The group eventually reached the Airship docks and stowed their gear. 

'This could be the start of a bumpy and stressing friendship,' Raczel thought.

----------

-TRRW


----------



## Mahtave (Dec 6, 2006)

I like it so far!  The idea of a changling in the party should make for some decent storytelling - especially when he is a wizard to boot.  Anxiously waiting for the next installment.


----------



## theredrobedwizard (Dec 6, 2006)

*Chapter 2.2: Sailing, Sailing, Over the Briney Skies*

"It was the best of times, it was the worst of times," muttered Jaysen as he hung his head over the side of the airship. 

"Jaysen," came a call from behind him, "if you aren't careful you'll fall off of there."

"Maybe I want to, it would end my eternal torment," he said morbidly as he stared off the side of the ship.

"Almost everyone gets airsick their first ride, it's nothing to want to kill yourself over," Raczel continued.

"This is the worst feeling ever.  My guts are rebelling, I've got wicked cramps, and I'm very emotional; you have no idea what this is like," Jaysen stammered as he began to heave again.

"Yes, us ladies have no idea what that's like," said Mika as she approached.

"This is different.  This is new to me, and therefore scary," replied the sickened paladin.

"I thought you couldn't be scared," Mykel quipped as passed them.

"Shut up and let me die already," Jaysen muttered as he lay his head down on the railing.

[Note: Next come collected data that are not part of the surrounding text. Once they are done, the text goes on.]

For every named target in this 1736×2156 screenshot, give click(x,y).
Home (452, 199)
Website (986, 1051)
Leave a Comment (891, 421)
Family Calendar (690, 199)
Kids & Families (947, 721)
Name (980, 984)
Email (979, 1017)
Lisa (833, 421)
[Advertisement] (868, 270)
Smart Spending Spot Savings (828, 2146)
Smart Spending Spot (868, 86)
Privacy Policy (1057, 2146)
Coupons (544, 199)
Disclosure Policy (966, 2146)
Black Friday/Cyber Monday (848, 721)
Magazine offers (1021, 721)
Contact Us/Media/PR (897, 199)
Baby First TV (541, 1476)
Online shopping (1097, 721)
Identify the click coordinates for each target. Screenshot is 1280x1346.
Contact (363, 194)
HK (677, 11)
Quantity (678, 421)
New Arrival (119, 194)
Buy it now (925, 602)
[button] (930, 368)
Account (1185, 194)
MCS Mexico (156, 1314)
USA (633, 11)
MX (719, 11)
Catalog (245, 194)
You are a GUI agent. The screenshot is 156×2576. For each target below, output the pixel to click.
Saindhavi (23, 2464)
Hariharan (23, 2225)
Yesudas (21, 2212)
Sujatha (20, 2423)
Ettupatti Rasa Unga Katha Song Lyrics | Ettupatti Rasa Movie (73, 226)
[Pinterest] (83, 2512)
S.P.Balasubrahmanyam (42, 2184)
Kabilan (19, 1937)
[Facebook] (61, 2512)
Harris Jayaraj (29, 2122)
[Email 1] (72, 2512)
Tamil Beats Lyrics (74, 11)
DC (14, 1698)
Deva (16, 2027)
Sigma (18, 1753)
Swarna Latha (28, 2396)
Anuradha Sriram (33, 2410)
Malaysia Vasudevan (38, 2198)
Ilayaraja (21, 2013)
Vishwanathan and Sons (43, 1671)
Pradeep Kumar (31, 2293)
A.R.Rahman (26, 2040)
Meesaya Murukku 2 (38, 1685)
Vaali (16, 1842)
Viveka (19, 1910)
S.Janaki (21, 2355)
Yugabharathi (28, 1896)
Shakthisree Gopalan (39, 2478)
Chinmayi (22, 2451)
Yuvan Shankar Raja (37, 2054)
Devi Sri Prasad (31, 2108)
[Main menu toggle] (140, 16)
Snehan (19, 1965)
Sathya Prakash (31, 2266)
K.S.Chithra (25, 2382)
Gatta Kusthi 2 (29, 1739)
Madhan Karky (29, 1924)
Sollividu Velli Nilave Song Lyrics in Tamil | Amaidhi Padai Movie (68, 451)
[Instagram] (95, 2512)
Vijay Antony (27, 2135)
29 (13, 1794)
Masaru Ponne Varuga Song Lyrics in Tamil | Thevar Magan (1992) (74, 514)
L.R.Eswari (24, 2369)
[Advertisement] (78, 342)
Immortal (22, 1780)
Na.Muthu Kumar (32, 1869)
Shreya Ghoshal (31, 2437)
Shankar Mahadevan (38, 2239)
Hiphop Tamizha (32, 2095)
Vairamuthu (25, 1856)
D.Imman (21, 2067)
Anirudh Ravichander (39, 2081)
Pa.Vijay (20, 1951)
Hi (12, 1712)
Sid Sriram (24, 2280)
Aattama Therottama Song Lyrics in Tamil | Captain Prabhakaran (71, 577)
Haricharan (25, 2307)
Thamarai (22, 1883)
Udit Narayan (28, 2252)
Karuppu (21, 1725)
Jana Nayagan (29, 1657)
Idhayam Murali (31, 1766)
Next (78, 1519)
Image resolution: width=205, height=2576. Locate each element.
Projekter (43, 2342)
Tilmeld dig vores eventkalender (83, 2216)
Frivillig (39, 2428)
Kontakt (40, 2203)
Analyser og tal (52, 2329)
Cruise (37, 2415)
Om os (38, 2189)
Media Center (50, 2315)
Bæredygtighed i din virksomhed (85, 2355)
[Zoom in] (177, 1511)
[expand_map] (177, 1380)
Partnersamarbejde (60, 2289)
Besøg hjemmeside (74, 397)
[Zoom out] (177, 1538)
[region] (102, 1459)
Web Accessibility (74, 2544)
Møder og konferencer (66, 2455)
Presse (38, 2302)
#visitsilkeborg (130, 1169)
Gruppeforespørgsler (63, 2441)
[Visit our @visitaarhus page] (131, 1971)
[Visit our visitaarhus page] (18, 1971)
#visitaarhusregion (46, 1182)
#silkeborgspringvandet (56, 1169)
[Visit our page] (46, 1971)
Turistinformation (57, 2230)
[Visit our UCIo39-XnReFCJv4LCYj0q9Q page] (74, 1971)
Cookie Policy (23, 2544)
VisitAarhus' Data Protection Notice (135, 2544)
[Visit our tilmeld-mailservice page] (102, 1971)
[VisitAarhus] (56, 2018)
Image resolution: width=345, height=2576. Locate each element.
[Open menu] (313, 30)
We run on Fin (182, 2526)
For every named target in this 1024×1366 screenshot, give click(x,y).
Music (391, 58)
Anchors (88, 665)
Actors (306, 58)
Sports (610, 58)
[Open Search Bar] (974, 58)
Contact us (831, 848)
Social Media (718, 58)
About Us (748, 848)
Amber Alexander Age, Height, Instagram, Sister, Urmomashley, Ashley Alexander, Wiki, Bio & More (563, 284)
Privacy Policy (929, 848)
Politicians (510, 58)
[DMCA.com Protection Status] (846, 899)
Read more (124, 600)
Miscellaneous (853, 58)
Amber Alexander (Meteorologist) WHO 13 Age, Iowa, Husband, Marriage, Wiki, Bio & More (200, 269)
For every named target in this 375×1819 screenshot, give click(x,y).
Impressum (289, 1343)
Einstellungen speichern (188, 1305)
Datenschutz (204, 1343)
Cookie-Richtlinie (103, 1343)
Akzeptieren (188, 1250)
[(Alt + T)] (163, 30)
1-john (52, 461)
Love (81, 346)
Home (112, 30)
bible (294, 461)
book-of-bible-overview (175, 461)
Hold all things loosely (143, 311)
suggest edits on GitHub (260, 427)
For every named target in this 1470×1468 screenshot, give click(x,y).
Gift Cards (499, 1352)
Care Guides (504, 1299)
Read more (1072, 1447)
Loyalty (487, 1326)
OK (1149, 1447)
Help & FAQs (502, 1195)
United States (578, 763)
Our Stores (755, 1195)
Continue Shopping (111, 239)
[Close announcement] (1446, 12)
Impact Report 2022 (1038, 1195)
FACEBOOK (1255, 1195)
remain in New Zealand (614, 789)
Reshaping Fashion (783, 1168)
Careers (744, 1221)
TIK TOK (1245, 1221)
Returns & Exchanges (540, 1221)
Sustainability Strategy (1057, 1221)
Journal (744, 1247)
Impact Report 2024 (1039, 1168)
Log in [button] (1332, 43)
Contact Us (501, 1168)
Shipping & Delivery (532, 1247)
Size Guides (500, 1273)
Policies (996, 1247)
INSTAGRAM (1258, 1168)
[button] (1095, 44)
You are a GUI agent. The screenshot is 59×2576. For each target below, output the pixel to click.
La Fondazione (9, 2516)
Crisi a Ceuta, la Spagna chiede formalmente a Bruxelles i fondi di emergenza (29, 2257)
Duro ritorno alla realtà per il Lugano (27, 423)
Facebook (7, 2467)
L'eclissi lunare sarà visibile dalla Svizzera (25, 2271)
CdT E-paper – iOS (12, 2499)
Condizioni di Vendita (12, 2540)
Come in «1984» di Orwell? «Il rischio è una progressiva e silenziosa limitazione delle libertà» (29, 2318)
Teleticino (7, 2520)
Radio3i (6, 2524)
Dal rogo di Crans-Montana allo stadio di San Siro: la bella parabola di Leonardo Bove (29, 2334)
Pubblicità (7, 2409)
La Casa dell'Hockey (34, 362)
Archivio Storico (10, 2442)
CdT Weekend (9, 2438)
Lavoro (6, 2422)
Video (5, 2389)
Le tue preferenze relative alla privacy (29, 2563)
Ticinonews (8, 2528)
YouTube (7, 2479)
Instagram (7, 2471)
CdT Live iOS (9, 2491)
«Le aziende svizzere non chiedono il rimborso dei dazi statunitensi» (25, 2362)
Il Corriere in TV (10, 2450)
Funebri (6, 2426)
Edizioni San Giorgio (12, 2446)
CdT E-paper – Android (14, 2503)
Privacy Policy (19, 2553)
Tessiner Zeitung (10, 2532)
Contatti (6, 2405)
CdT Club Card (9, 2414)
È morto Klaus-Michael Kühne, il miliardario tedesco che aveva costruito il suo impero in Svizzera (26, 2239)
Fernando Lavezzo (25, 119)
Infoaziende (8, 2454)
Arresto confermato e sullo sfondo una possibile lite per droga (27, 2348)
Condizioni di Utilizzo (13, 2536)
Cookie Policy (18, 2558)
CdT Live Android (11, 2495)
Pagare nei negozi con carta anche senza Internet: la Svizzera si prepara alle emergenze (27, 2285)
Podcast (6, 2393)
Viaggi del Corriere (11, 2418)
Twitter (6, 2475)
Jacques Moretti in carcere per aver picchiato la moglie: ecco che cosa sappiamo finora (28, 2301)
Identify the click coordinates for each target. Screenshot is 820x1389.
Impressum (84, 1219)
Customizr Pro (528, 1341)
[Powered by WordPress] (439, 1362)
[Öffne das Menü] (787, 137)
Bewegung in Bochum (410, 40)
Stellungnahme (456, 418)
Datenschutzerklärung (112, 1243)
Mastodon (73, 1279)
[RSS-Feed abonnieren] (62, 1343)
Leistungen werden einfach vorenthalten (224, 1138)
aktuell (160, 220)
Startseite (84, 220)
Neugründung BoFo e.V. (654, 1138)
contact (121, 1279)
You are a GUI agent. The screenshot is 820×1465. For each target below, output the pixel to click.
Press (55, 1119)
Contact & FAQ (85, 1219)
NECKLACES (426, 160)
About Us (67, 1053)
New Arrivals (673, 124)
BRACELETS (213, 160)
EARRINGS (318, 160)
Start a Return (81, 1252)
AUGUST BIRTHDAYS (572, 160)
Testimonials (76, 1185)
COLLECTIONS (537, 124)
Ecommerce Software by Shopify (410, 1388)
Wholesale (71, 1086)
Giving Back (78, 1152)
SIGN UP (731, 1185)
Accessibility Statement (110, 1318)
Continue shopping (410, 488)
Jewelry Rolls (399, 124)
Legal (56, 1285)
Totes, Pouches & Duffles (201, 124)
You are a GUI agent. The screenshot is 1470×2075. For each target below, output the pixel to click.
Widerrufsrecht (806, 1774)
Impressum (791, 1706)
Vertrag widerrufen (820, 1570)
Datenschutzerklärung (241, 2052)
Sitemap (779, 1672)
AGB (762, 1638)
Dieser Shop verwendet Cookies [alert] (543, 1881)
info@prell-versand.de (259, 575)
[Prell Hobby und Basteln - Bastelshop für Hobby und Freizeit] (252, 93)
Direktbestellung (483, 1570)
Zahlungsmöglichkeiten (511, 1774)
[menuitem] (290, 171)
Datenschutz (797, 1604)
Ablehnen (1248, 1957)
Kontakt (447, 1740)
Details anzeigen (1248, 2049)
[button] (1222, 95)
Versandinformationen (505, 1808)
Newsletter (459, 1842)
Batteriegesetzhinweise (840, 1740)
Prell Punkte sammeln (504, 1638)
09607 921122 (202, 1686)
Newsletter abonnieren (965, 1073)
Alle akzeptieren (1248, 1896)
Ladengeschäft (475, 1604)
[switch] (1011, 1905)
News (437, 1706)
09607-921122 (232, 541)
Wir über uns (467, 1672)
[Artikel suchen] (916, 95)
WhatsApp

"You should probably leave the poor boy alone," said a roguish halfling in a pirate outfit, "he's obviously got a weak intestinal fortitude and can't stand a leisurly ride through the sky."

"Who asked you, Shorty McShortshort?" Jaysen said annoyedly.

"Oh, that was me, sorry about that," Raczel replied, "he just looked like he'd be knowledgeable about such things."

"The only way to get rid of sea sickness," the halfling continued, "is to eat the skin off a Karnnathi Hedge Apple."

"But aren't those made of baby souls or grandma skin or something," Jaysen asked worriedly.

"Oh no, they're actually quite tasty," the halfling corrected, "here, try a bite."

The small privateer held out his hand and gave Jaysen a mangled piece of green and red material.  There were small spines and blotches covering it.  Jaysen gulped as he looked down at it.

"Well, it can't possibly hurt any more than this. Bottoms up," Jaysen said as he downed the rind.  He chewed for a moment, then swallowed with the most disgusted look on his face any in his party had ever seen.

"Hey, I do feel better.  Thanks little captain guy," Jaysen said as he walked away from the railing and began to mingle through the crowd.

Mykel turned to the halfling and asked, "so, what was that, anyway?"

"Nothing but every day, garden variety troll anus," the halfling laughed as he took up a seat on the railing.

"Troll anus? Is that really a cure for nausea?" Raczel asked.

"Pfft. No, it's more likely a cause of nausea than anything else.  I just wanted to see if he'd eat it,"  the halfing said as he hopped down.  His form blurred for a moment, and standing in his place was a copy of Jaysen in pirate gear.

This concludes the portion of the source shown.